### [Source document]

The ‘billion dollar question’ is something that the moody and pensive Jake Foley (Russell Crowe, both acting and directing) has clearly been stewing over. His answer, rather unusually, is to host an incredibly high-stakes poker game with some childhood friends. He’s putting up the stakes – five million dollars each, to be precise – with the stipulation being that all four of his friends have to say yes. If anyone pulls out, the money is off the table and they all have to make do with their choice of car each. It’s not a bad Deal or No Deal. 

But it’s all a ruse. Because the poker game is clearly a front for something else. The friends are all up to something, making hushed phone calls on the journey there, and there’s the hint of something being cooked up by Jake, too. There’s a Lock Stock-like dance playing out here, as you wonder how different factions are going to meet and double-cross each other, and the opening half-hour of Poker Face offers a lot of promise. 

It’s a very British joy, but there’s also some satisfaction in playing spot-the-soap-star too. Poker Face is an Australian movie, financed and filmed in Australia with Antipodean actors, and quite a few of them have played characters in Home & Away and Neighbours. There’s something joyful about seeing an actor who you watched roughly twenty years ago pop up in a high-budget thriller. 

Liam Hemsworth, fresh from the announcement that he will be playing Geralt in The Witcher, is in there too, and immediately sets off alarms. He’s meant to be the childhood friend of Russell Crowe’s character, and no matter how much grey they put in the hair, the age-gap is just too apparent. There’s no way they grew up together, and we felt the aftershock of an immersion break. 

The preamble then moves to the poker table. It’s a trick that Poker Face likes to pull: not quite settling on a genre, and leaving you guessing what kind of movie it is. At this point, with the literal high-stakes revealed, you wonder whether we’re stepping into a poker movie: a Rounders or Maverick. We were on board, perhaps through conscious bias as we like a bit of poker, but also because there was a cute backdrop to the game: would the characters’ ‘tells’ be visible, both for the game, and the schemes they have elsewhere?

But with attention deficit, Poker Face ignores its own title and barely plays one hand. Instead, it skitters over to a new sub-genre – the home invasion movie – and becomes so disappointingly generic that we were mentally writing better scripts as everything played out. The mystery box is opened, and inside is a cut-rate Assault on Precinct 13.

### [Problem 1]
Translate this sentence from the Poker Face review into Spanish: "Poker Face is an Australian movie, financed and filmed in Australia with Antipodean actors, and quite a few of them have played characters in Home & Away and Neighbours."
### [Problem 2]
According to the Poker Face review, how much money does Jake Foley put up for each of his friends?

### [Listed records]

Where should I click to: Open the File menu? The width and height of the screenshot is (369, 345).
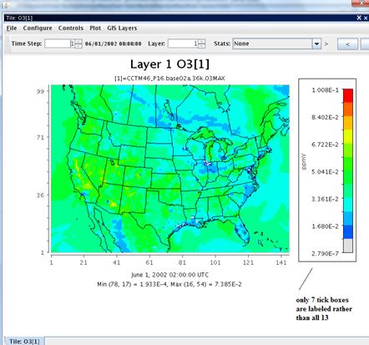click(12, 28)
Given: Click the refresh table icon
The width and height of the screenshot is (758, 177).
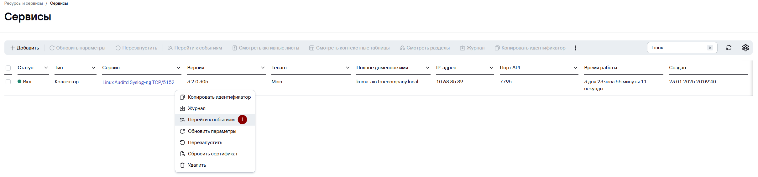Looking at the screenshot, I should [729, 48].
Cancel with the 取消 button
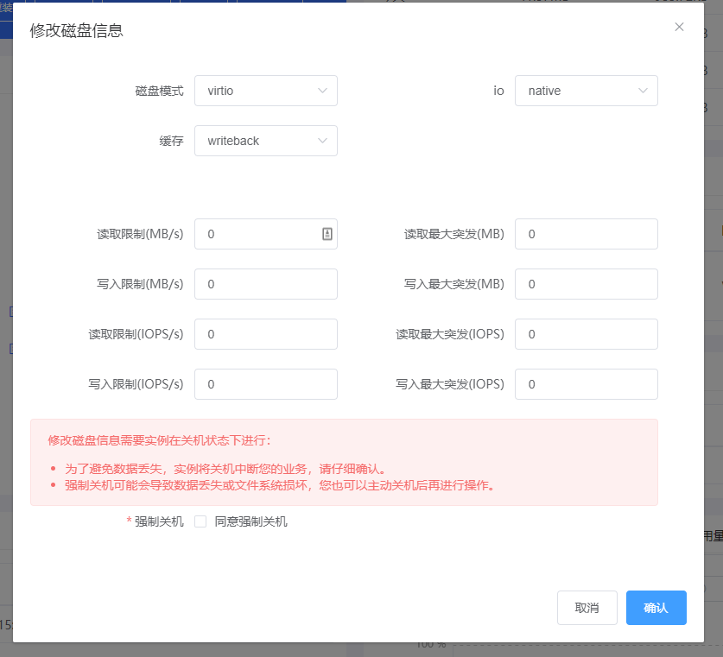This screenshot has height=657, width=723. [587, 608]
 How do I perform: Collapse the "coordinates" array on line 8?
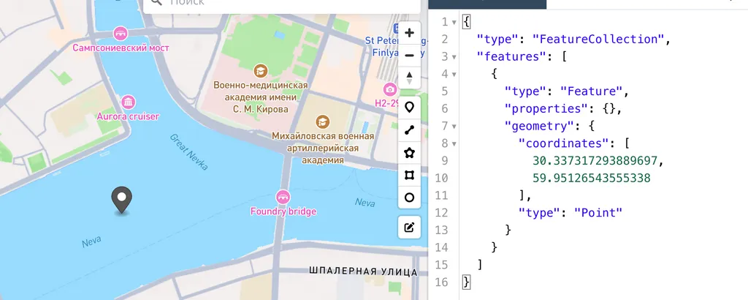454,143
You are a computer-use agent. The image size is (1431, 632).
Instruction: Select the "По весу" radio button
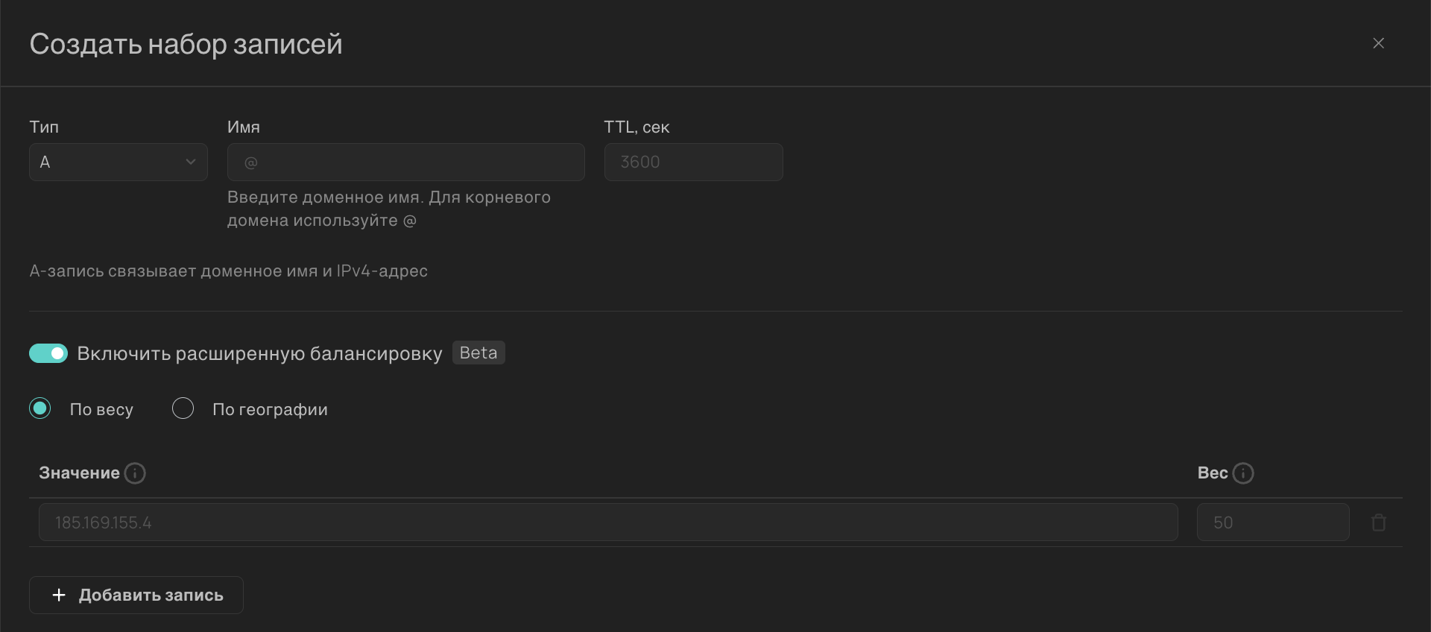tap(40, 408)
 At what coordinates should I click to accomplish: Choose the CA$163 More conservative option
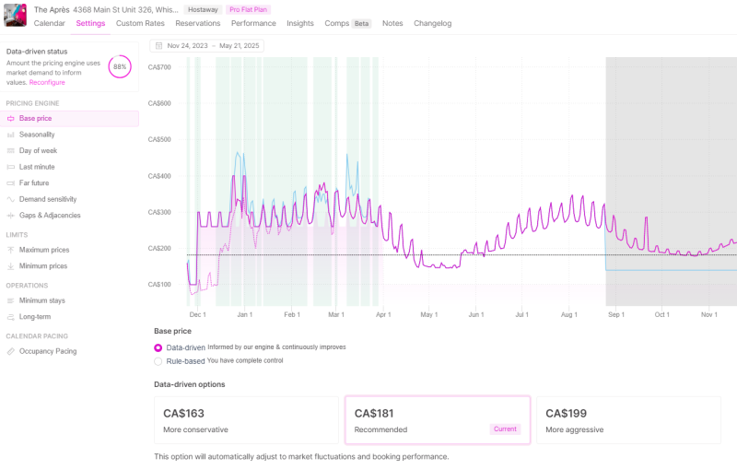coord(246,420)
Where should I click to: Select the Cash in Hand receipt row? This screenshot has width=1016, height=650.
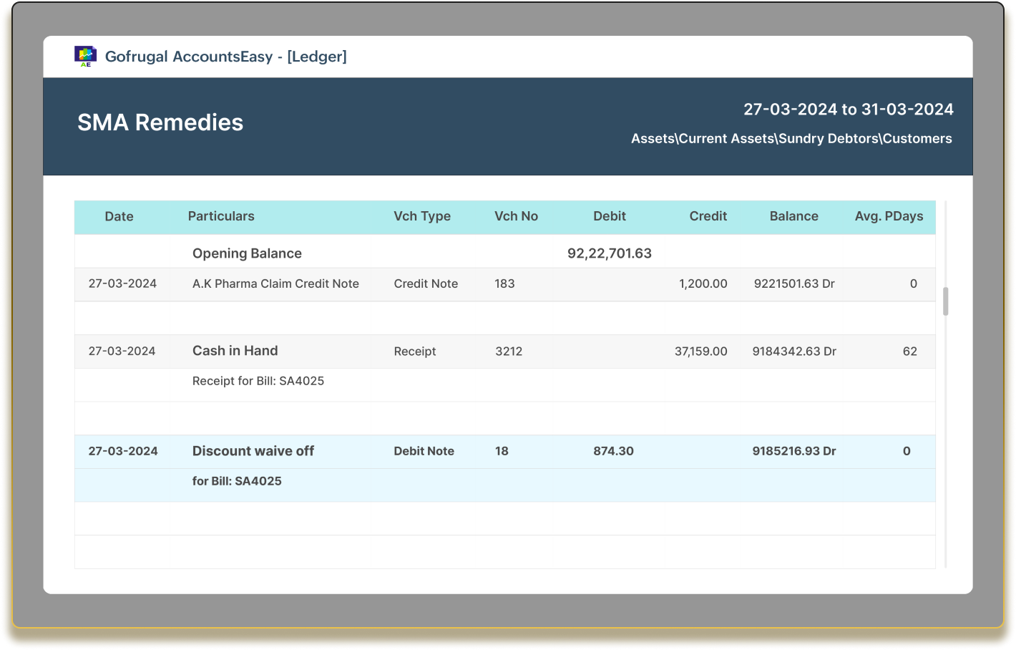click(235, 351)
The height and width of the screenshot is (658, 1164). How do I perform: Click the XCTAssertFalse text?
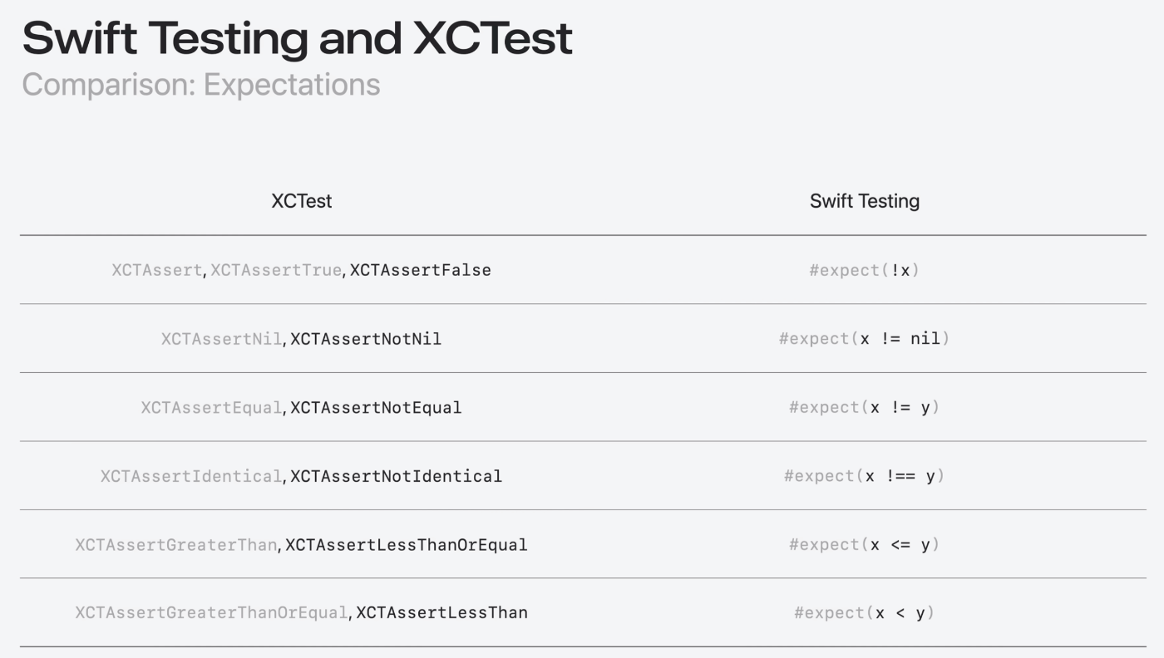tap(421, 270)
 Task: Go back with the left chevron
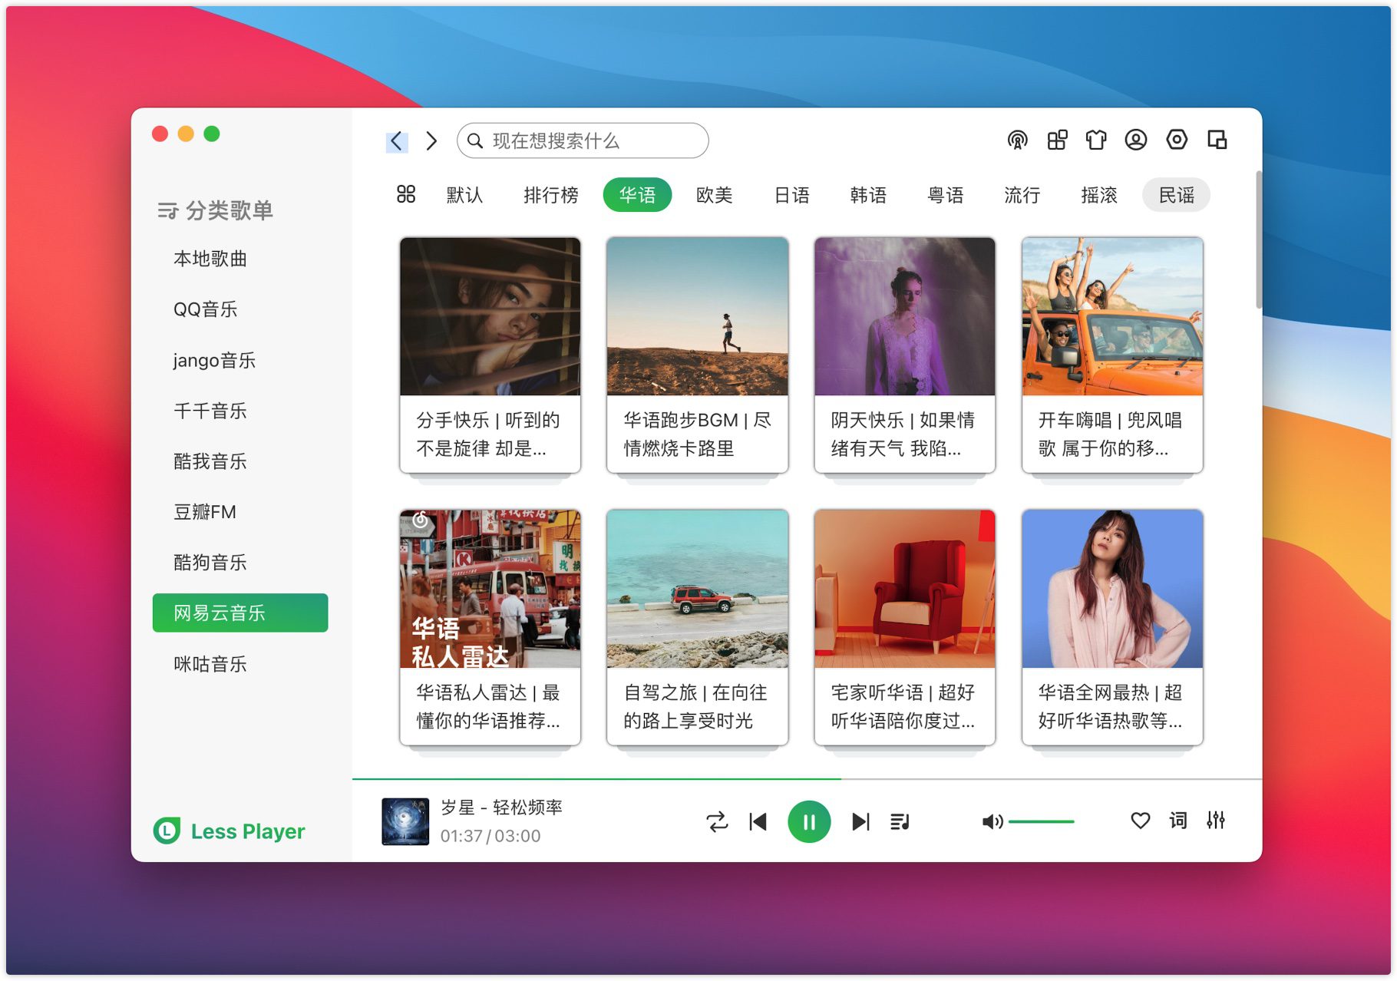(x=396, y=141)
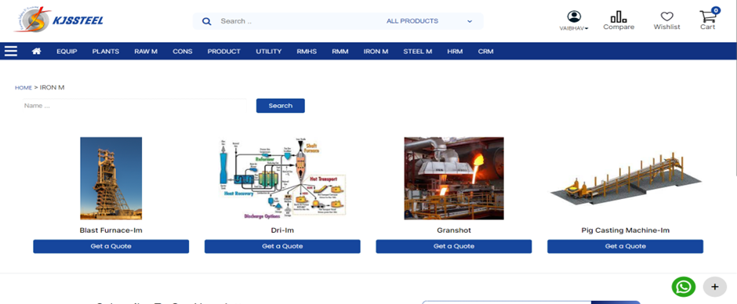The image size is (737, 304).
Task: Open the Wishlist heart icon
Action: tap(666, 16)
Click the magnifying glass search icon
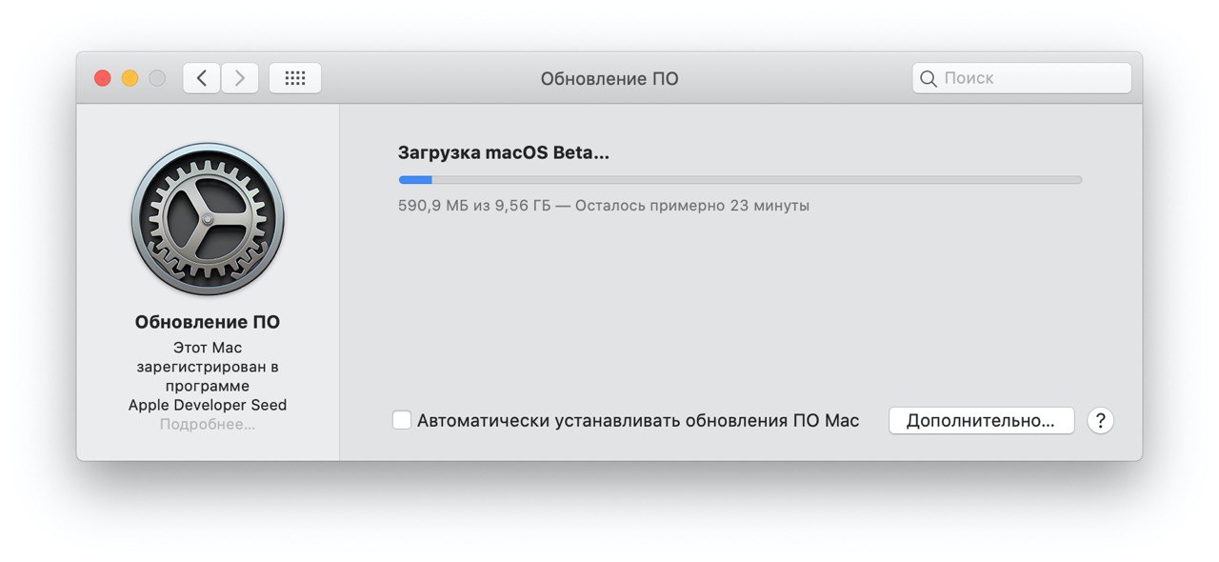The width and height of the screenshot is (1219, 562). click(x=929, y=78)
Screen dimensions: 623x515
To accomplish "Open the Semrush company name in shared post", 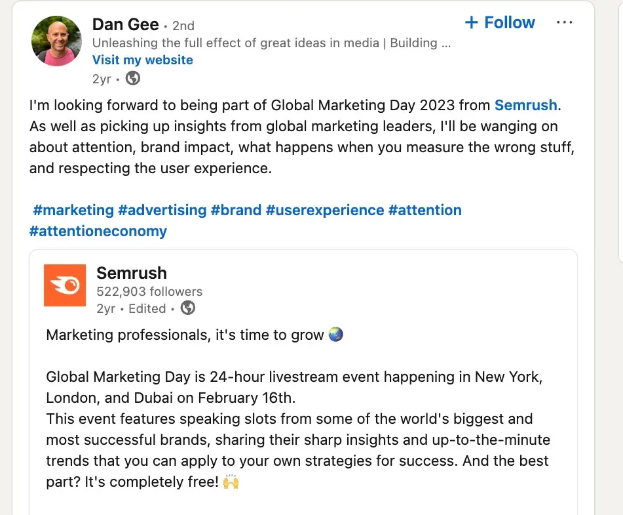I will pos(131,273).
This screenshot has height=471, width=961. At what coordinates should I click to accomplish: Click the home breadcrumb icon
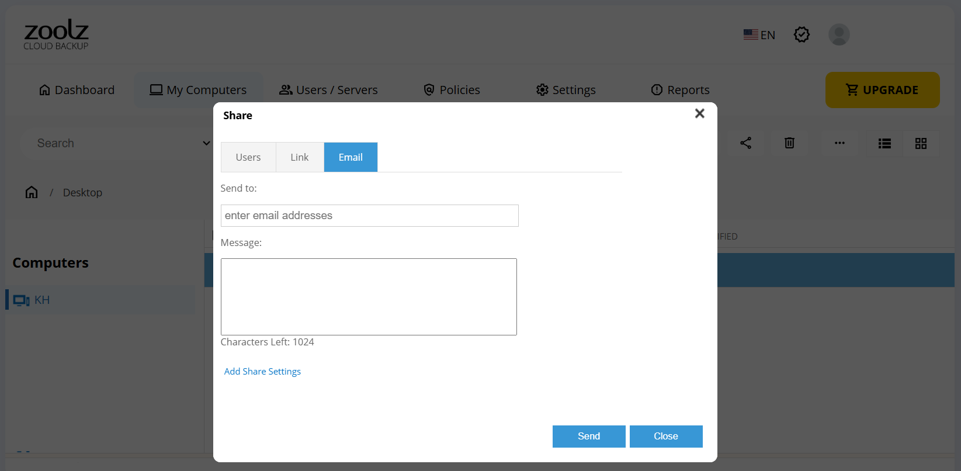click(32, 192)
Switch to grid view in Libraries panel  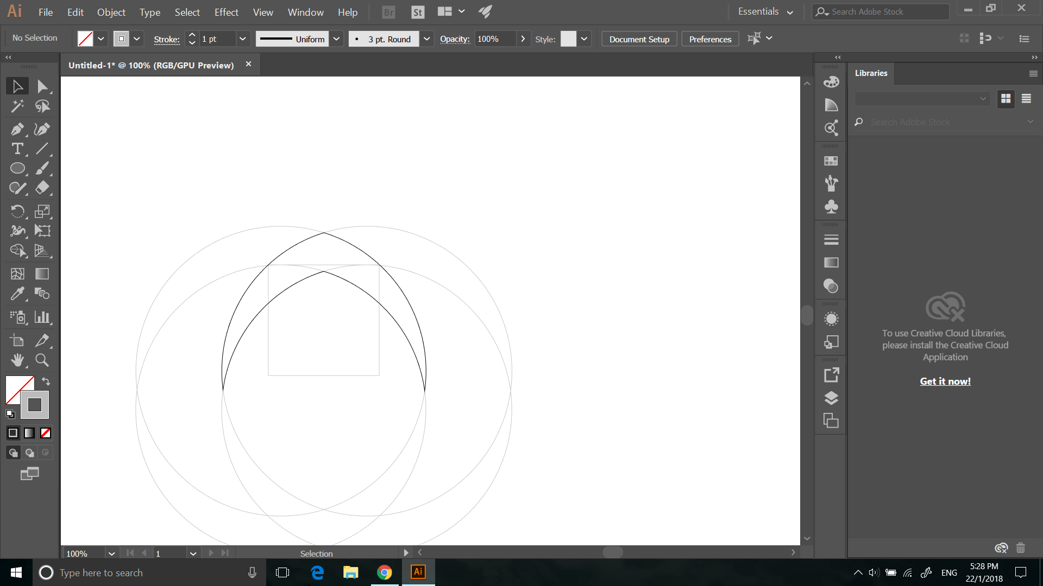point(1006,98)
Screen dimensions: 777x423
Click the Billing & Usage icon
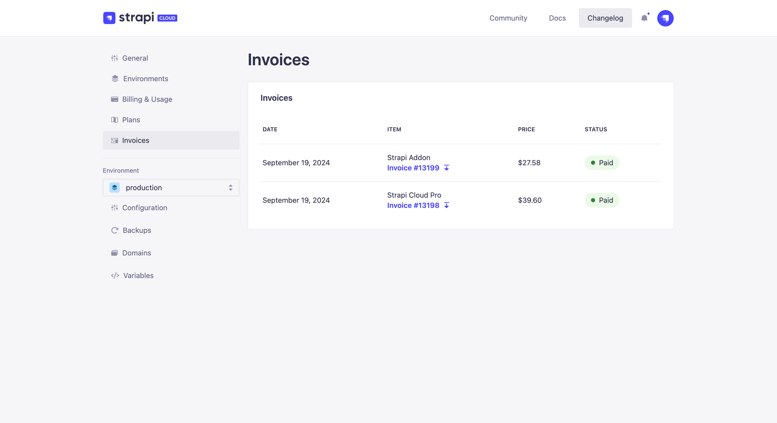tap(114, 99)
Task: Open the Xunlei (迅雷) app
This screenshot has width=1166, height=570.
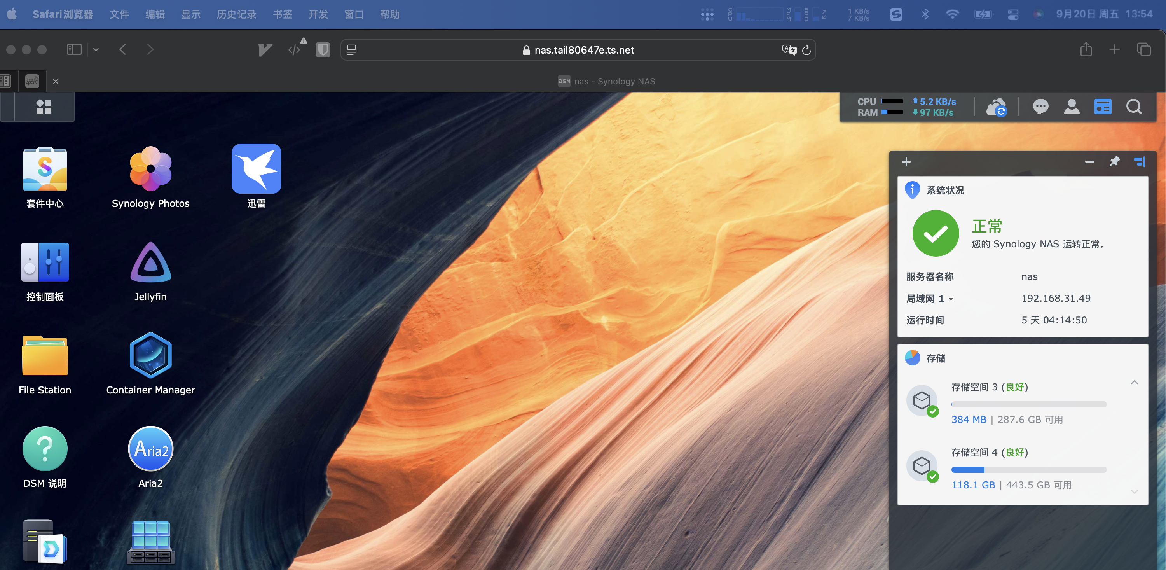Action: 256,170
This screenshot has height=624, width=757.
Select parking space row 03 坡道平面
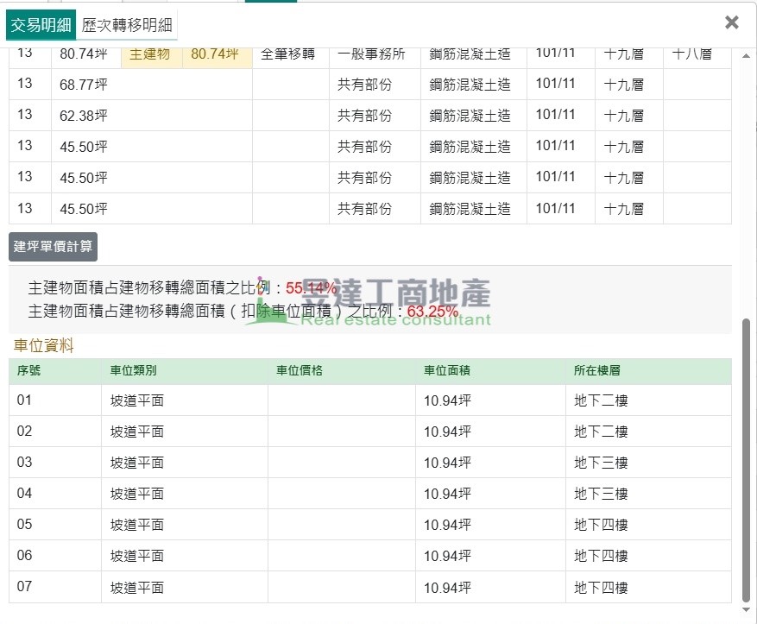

### [Full answer 1]
Poker Face es una película australiana, financiada y rodada en Australia con actores de las antípodas, y bastantes de ellos han interpretado personajes en Home & Away y Neighbours.

### [Full answer 2]
Five million dollars each.